# [HOW TO COMPLETE THIS TASK]
Look through the entries below for the line that contains "White] (22, 1536)", then set down that line and each one after it exactly, through the last.

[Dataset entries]
----------

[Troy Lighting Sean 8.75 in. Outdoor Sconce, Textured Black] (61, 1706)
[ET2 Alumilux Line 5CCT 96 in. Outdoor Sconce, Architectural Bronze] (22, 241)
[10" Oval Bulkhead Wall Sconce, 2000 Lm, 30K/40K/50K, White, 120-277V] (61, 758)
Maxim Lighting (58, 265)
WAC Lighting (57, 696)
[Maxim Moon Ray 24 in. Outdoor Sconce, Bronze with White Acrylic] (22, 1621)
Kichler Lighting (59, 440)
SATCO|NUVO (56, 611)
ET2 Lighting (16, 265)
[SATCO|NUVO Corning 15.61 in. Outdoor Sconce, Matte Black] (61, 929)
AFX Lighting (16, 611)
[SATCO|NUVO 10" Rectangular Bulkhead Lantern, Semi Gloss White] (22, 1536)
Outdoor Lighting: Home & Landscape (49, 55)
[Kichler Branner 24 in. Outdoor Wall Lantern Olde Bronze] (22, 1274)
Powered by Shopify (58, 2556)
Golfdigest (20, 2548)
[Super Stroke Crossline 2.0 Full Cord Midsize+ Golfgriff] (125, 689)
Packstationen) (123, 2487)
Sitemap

----------

# [FINAL ANSWER]
[SATCO|NUVO 10" Rectangular Bulkhead Lantern, Semi Gloss White] (22, 1536)
Outdoor Lighting: Home & Landscape (49, 55)
[Kichler Branner 24 in. Outdoor Wall Lantern Olde Bronze] (22, 1274)
Powered by Shopify (58, 2556)
Golfdigest (20, 2548)
[Super Stroke Crossline 2.0 Full Cord Midsize+ Golfgriff] (125, 689)
Packstationen) (123, 2487)
Sitemap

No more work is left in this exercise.